We have identified specific endocytic adaptors for SV protein sorting such as stonin 2, AP180, and CALM that control the fidelity of SV protein sorting (Kononenko et al., Proc. Natl. Acad. Sci.USA 2013; Koo et al.,Neuron 2015). Moreover, we have unravelled mechanisms that couple vesicle exocytosis and recycling. For example, we have found that loss of the endocytic proteins AP-2 or intersectin 1 in mice causes selective defects in fast neurotransmitter release that may be related to the clearance of release sites for neurotransmitter rather than defects in presynaptic membrane retrieval (Jung, Maritzen et al., EMBO J. 2015, Sakaba et al., Proc.

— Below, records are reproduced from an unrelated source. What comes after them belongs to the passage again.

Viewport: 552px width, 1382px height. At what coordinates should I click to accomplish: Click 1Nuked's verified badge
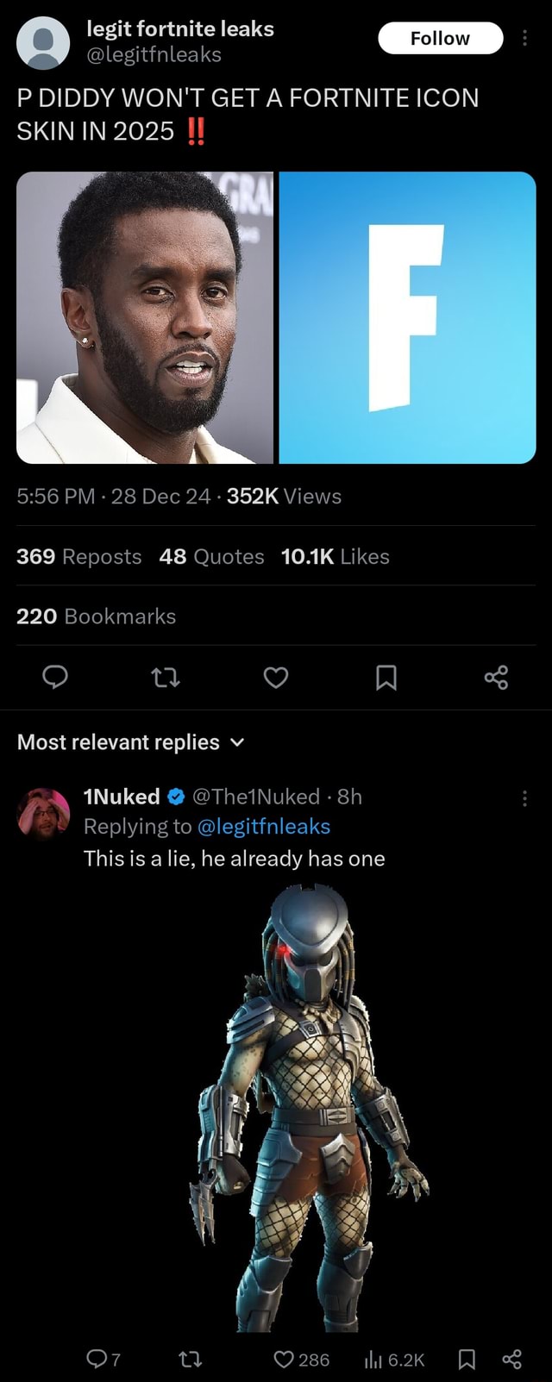tap(177, 797)

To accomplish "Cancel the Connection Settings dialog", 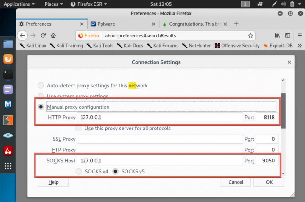I will [x=236, y=182].
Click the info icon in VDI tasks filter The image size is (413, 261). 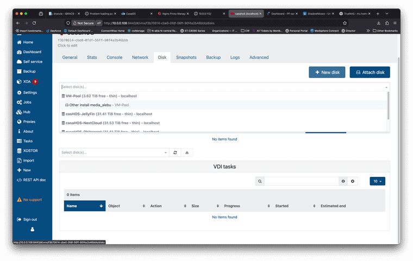click(343, 181)
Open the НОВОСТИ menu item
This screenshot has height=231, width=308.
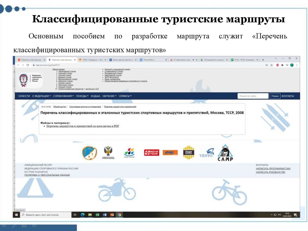(24, 96)
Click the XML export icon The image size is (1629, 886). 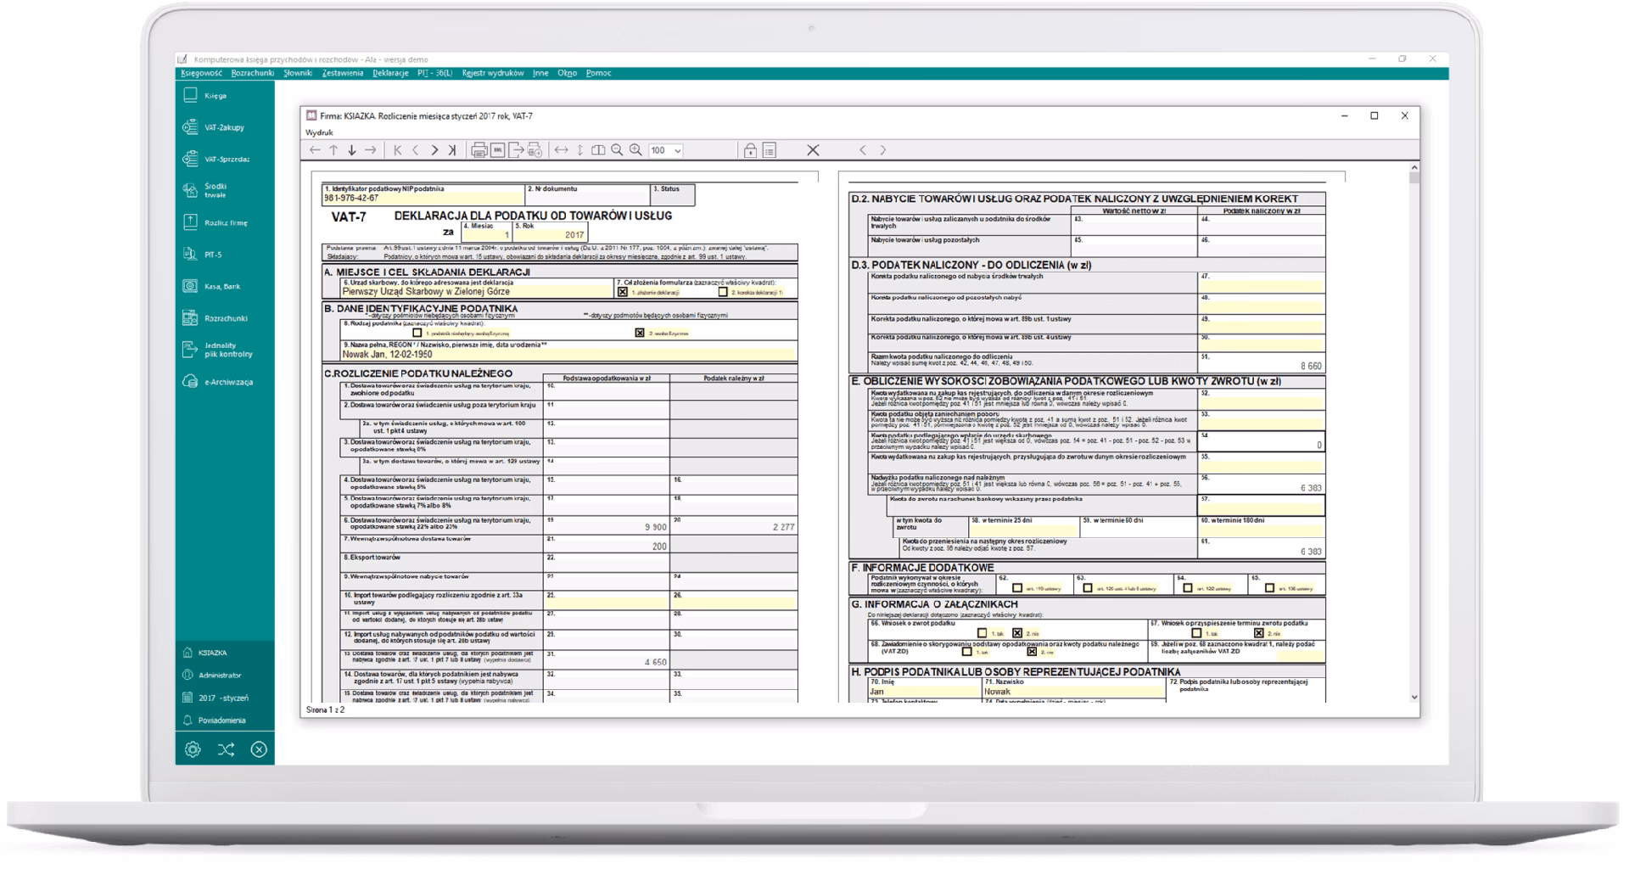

Natl. Acad. Sci. USA 2013., Jaepel et al., Cell Reports 2020).
Finally, we analyse how axonal and presynaptic components turnover. We have uncovered a surprising function of neuronal autophagy in the the control of the axonal endoplasmic reticulum (ER) and, thereby, in calcium-regulated neurotransmission (Kuijpers et al., Neuron 2021). Present studies aim at addressing the mechanisms and components that regulate axonal ER-phagy in central nervous system neurons. These studies are of importance for the development of novel strategies to combat neurodegeneration and aging-associated memory decline.